*Document extract*
— START —

# Nikonos Question...



## MadisonWI (Mar 9, 2009)

Hello (sorry if this is in wrong section),

I am thinking about buying an old Nikonos III (or II) to play around with on an upcoming trip, on which I'll be diving/snorkeling. 

It seems like they're pretty sturdy, as long as they don't flood. Along those lines... does anyone know where I can buy "new" o-rings for this camera? Do they have to be Nikonos-specific o-rings, or is this something I could find at a store that carries various types of multipurpose o-rings? 

Let me know - thanks!


----------



## henkelphoto (Mar 9, 2009)

Hi there, 

  First, I would suggest getting a Nikonos V. The III (or II for that matter) doesn't have any kind of meter in it. Also, to get your film in or out of the camera, there are a couple of "pry" bars on the side of the camera. After long use, these tend to warp the top plate which makes can compromise the waterproofness of the camera. The V has a door on the back of the camera which opens with a key twist. It also has a light meter which operates as an aperture-preferred meter. 

As for o-rings, they do need to be camera specific. Any camera you get should be looked over professionally by an underwater repair specialist. They will clean it, time the shutter if need be and provide all new o-rings, some of which cannot be accessed without taking apart the camera. A couple of places are Subaquatic camera and southern nikonos.

Good luck!

Jerry


----------



## MadisonWI (Mar 9, 2009)

Thanks for the info! 

I would look into the V, but it's selling for quite a bit more on eBay. I thought I could just pick up a III for $70 and be on my happy way! 

But with the service required... new o-rings... I think we're reaching costs that are much more than I wanted to spend for "goofing around." 

I'll have to look into something else ... or just stick to "above the water" photography on my vacation, for now.

Thanks again!


----------



## compur (Mar 10, 2009)

Another choice for underwater photography is the Nikon Action Touch aka
Nikon L35AW. 

Above water it is an auto-focus point & shoot, underwater is is a manual
focus point & shoot.  

Well made, sharp lens, motorized film advance and built-in flash too.


----------



## MadisonWI (Mar 10, 2009)

Thanks for the suggestion - I'll look into the  Nikon L35AW as well. 

However... right after I decided that owning a Nikonos was probably a bit too involved and pricey for me, I tracked down a never-used, in-box Nikonos I... for about $75. Seems too good to pass up! 

BUT - I'm guessing that the rubber of the seals probably isn't in the best shape after all those years. I still don't want to pay for an expensive service and don't really have time before my trip (one week away) ... so is there ANYTHING I can do to make this camera usable for my trip, without it getting flooded? 

Even if I just used it for snorkeling, would those old seals be assured of causing a flood, and wrecking this nearly perfect camera? 

Thanks!


----------



## skiwez (Mar 10, 2009)

Anytime you bring a camera underwater even a brand new one, you have to be prepared for it to flood and be unusable.  Good o-rings are your best protection against a catastraphic flood but again are not a sure thing.

— END —

*Information shown*
— START —

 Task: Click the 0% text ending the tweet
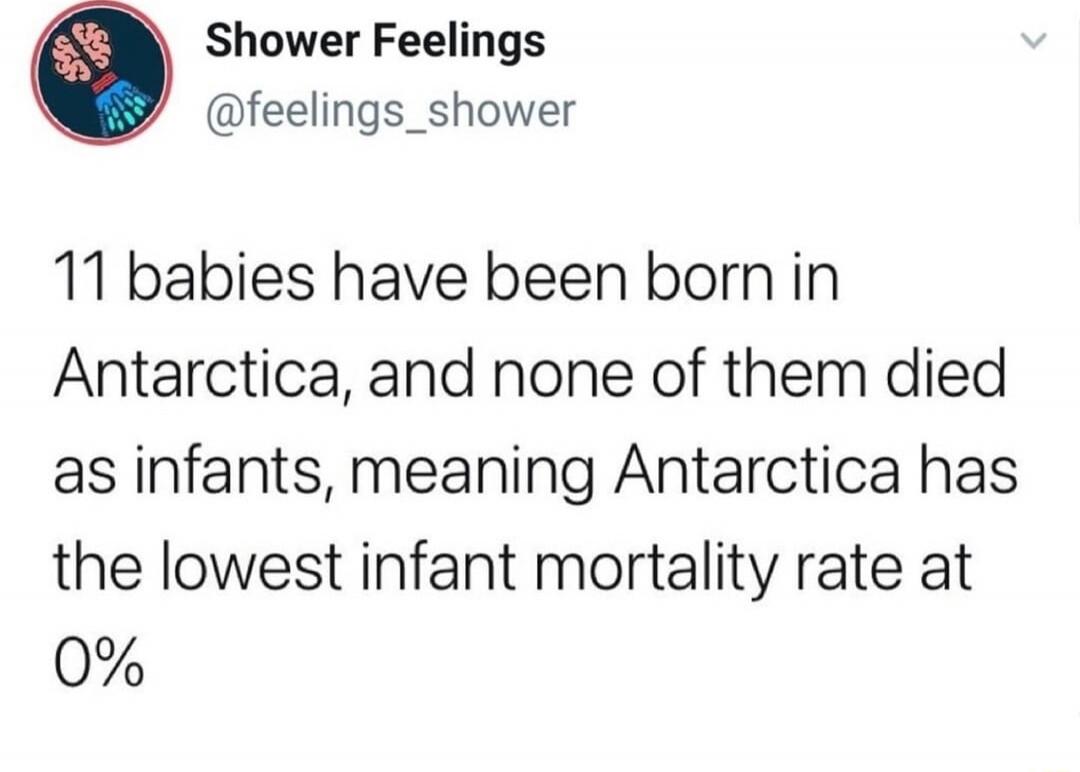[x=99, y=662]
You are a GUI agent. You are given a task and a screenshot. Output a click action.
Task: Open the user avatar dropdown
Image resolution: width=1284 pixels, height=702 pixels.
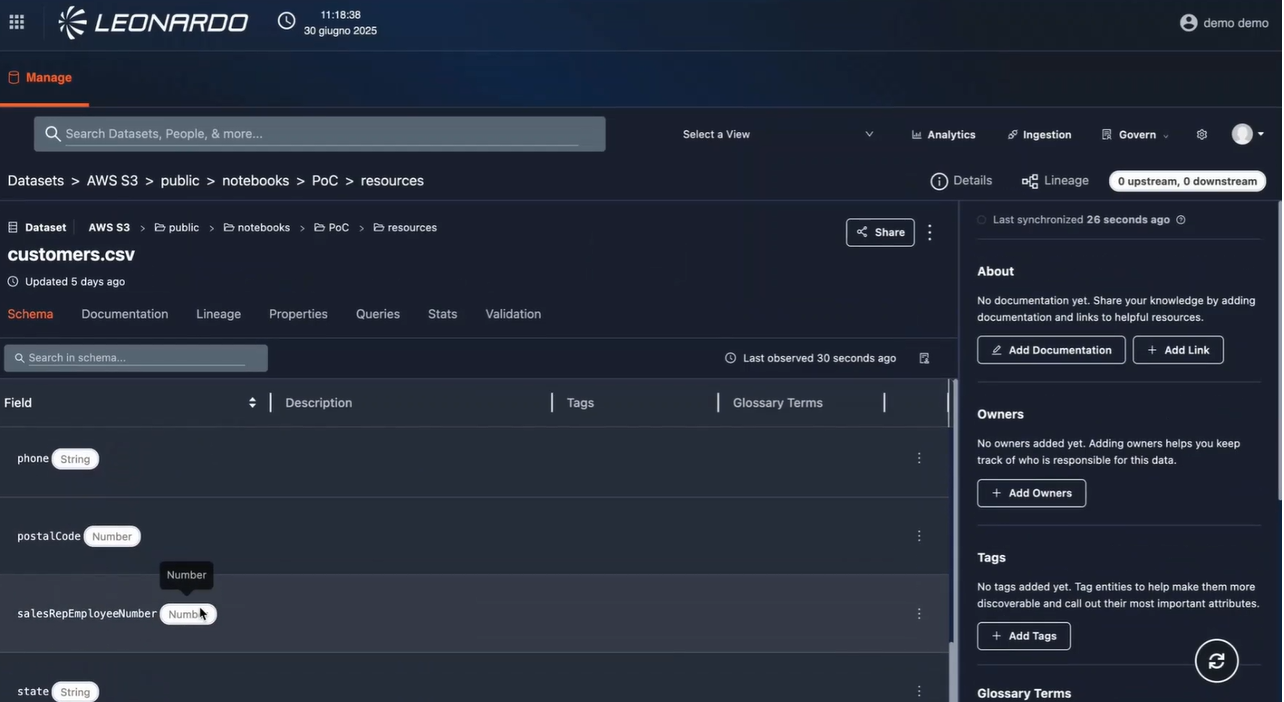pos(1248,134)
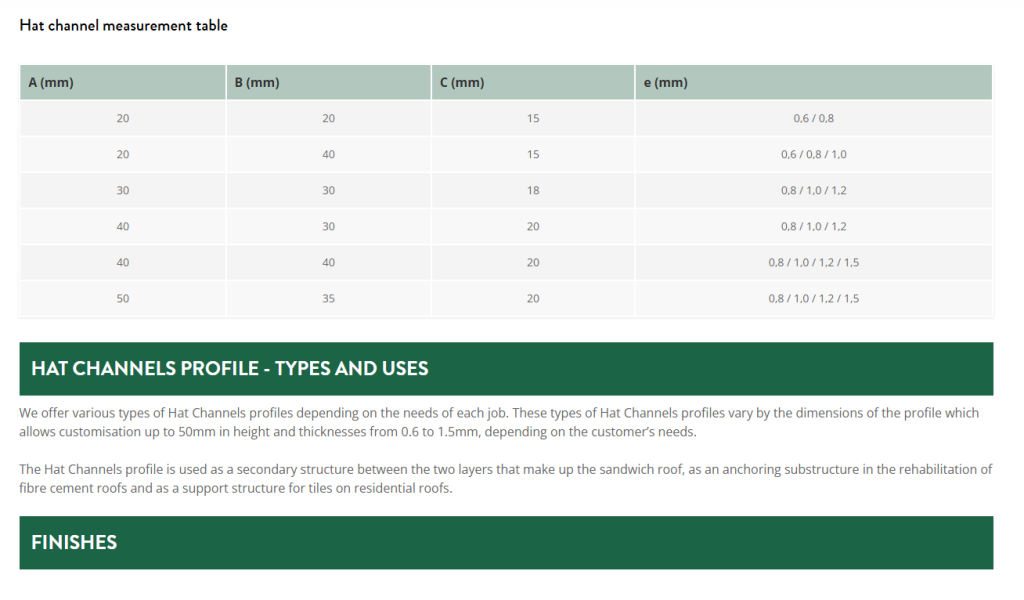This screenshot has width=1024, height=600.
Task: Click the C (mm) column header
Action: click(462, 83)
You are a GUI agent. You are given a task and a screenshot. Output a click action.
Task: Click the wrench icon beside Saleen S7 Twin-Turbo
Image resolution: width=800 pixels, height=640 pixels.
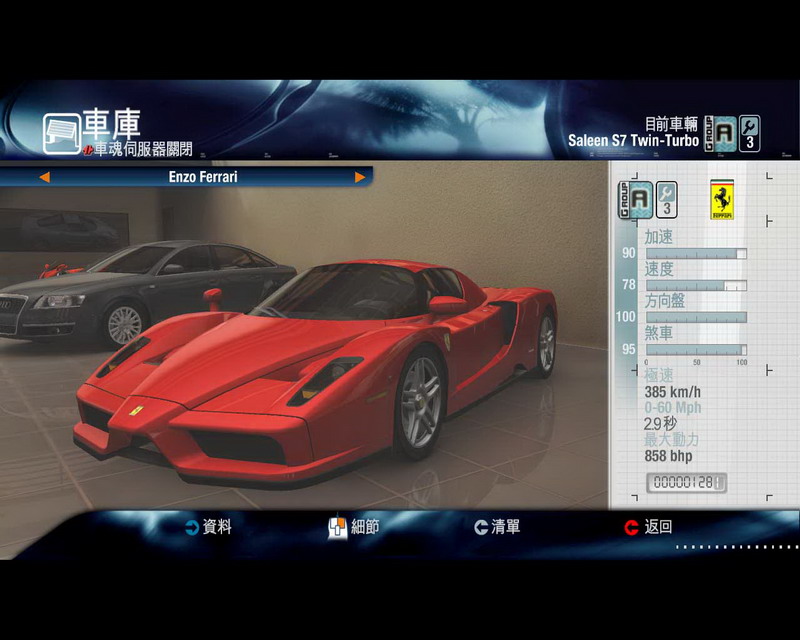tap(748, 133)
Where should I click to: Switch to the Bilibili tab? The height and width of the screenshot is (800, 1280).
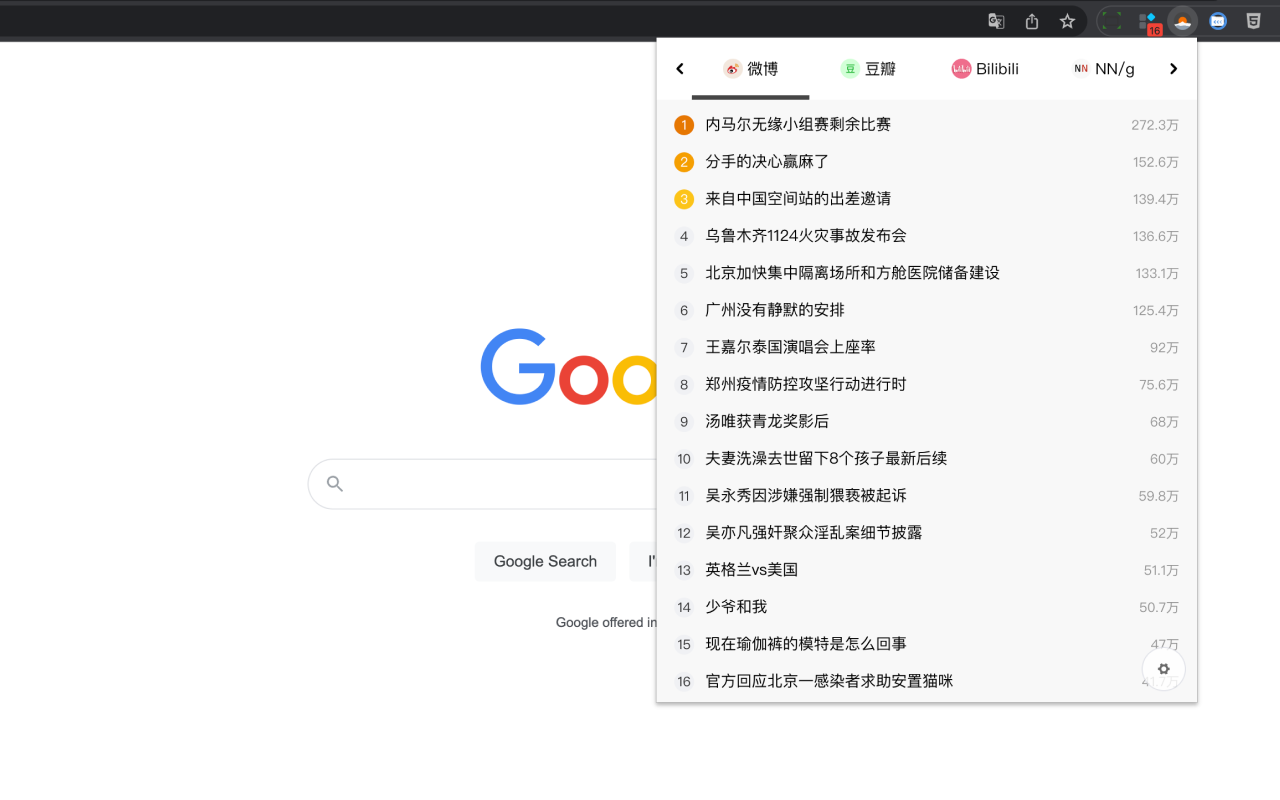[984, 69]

— END —

*Tasks for this exercise*
a) Reproduce the Nikonos thread from "Well made, sharp" up to and including "L35AW as well.".
b) In the Nikonos thread, how does the door on the back of the Nikonos V open?
Answer from the Nikonos thread alone; the items play no part.

*Solutions*
a)
Well made, sharp lens, motorized film advance and built-in flash too.


----------



## MadisonWI (Mar 10, 2009)

Thanks for the suggestion - I'll look into the  Nikon L35AW as well.

b) It opens with a key twist.